XHAILe: Explainable Hybrid AI for Computational Law and Accurate Legal Chatbots
Thomas Hildebrandt
University of Copenhagen
The NLP Reading Group is excited to host Thomas Hildebrandt who will be presenting his work on XHAILE and Hybrid AI for Computational Law and Legal Decision Support.
Logistics
Date: Tuesday July 22
Time: 10AM
Location: on Google Meet, to be screencast at Mila in A14
Abstract
Since OpenAI opened the eyes of the world for the capabilities of large language models and the promises of conversational agents, we have seen a surge of legal chatbots in legal decision support and decision making. However, as the public is perhaps starting to realize, language models are challenged by the lack of accuracy, or so-called hallucinations. The talk will describe the background and vision of two new inter-disciplinary research projects, XHAILe and LEXplain, combining Law, Linguistics and Computer Science at Copenhagen University, initiated in the Spring 2025 at Copenhagen University. The projects both tackle the question of what it takes to provide explainable and accurate legal chatbots. The LEXplain project is funded by the Research Council of Norway and is rooted at the two Faculties of Law at University of Bergen (Norway) and University of Copenhagen. The focus of the project is to research what a legal explanation and from that grounding investigate the possibilities and limitations of using artificial intelligence to make legal decisions in public administration. The XHAILe project is funded by Innovation Fund Denmark. The project is rooted at the Computer Science Department and has a strong focus on building AI prototypes for computational law and conversational agents, jointly with industrial partners and governmental organisations. The Faculty of Law plays an important role of researching how to provide trustworthy benchmarks and guidelines for legal use of the technology, while the Department of Nordic Studies and Linguistics collaborates with researchers in NLP in developing tools for translating Law into AI models. A central hypothesis of the project is that we may succeed by combining symbolic AI for knowledge representation, NLP and sub-symbolic AI for conversational interaction and translation of law into symbolic AI models.
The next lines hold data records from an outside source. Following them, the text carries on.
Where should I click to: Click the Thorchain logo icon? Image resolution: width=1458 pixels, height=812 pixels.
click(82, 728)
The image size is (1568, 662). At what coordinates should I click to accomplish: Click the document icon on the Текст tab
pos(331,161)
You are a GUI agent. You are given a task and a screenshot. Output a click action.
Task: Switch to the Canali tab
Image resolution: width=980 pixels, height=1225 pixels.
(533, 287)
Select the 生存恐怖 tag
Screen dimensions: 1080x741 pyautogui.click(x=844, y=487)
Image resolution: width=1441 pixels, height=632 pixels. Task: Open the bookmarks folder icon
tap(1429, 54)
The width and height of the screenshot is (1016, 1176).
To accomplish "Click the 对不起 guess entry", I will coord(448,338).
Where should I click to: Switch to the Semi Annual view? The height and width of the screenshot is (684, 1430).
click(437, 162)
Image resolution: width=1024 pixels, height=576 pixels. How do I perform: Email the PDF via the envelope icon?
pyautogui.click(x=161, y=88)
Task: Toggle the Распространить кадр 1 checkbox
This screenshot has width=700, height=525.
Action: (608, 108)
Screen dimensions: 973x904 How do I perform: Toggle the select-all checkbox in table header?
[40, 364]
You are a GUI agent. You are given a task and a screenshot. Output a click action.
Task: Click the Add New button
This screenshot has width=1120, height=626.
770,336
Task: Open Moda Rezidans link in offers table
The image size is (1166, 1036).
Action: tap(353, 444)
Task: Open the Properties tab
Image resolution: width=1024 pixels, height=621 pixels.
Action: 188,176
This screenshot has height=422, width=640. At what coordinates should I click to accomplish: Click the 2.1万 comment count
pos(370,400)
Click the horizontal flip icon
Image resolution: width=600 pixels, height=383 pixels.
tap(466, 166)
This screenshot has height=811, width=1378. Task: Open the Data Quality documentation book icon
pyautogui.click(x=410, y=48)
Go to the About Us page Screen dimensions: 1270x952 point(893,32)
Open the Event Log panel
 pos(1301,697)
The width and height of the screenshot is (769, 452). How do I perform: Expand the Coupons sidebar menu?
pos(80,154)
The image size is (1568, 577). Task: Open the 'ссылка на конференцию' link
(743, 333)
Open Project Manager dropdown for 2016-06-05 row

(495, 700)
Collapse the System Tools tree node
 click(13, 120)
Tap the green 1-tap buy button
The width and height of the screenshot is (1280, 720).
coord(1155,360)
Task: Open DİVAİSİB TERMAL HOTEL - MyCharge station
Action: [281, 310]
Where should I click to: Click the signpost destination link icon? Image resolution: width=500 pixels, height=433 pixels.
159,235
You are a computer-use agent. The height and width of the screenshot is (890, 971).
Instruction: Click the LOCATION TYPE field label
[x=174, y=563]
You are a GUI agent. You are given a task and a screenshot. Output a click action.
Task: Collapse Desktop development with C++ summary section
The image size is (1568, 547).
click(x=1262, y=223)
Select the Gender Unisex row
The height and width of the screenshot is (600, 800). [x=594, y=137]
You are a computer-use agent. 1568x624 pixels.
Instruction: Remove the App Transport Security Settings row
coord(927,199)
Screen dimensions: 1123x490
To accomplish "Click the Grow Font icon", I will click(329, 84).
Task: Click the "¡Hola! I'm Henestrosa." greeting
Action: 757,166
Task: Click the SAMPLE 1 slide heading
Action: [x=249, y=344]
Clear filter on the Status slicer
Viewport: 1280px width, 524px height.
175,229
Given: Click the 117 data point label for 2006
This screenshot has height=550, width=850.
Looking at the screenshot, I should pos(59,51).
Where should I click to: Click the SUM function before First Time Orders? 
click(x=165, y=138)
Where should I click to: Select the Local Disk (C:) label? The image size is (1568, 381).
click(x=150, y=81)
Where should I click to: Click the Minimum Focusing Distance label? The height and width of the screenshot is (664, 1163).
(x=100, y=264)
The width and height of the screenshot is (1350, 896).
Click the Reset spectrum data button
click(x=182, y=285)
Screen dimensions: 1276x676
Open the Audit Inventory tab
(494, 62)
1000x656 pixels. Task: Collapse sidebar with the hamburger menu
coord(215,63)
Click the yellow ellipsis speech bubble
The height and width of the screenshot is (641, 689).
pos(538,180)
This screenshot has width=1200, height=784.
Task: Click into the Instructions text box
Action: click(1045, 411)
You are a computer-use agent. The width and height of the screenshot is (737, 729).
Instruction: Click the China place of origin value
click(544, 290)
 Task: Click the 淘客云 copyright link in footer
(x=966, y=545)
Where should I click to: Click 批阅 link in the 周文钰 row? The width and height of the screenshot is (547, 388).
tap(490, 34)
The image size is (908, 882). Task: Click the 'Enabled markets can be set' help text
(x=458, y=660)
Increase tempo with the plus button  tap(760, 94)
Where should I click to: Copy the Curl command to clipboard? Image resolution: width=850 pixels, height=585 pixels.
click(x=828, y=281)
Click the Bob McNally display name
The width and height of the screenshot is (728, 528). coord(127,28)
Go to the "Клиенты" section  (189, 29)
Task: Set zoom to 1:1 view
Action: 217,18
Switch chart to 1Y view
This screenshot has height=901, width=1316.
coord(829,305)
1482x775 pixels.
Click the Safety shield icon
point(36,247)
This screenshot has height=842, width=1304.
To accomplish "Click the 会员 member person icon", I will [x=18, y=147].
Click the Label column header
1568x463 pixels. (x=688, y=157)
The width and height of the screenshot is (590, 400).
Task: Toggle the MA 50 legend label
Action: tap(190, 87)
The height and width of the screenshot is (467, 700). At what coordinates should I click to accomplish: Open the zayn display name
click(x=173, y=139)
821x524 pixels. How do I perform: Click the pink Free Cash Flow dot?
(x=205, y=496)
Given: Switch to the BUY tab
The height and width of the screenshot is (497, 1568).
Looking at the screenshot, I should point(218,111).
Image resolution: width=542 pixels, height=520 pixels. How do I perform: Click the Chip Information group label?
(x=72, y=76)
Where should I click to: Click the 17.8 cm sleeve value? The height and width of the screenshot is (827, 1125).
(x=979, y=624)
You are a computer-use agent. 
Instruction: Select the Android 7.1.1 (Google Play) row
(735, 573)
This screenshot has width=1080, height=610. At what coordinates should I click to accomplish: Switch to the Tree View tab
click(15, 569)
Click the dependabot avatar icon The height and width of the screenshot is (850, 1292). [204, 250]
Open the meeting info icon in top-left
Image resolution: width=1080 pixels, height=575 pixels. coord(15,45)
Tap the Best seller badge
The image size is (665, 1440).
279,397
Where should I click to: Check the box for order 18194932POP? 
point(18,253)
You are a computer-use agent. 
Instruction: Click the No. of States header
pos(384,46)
The project builds on top of the declarative process modelling language of Dynamic Condition Response (DCR) graphs, which has been developed over the last 15 years and now widely used for supporting and automating governmental knowledge work processes in Denmark.
There are two open 2-year postdoc/assistant professorship positions, see details here
Speaker Bio
Thomas Hildebrandt is professor at Department of Computer Science at University of Copenhagen.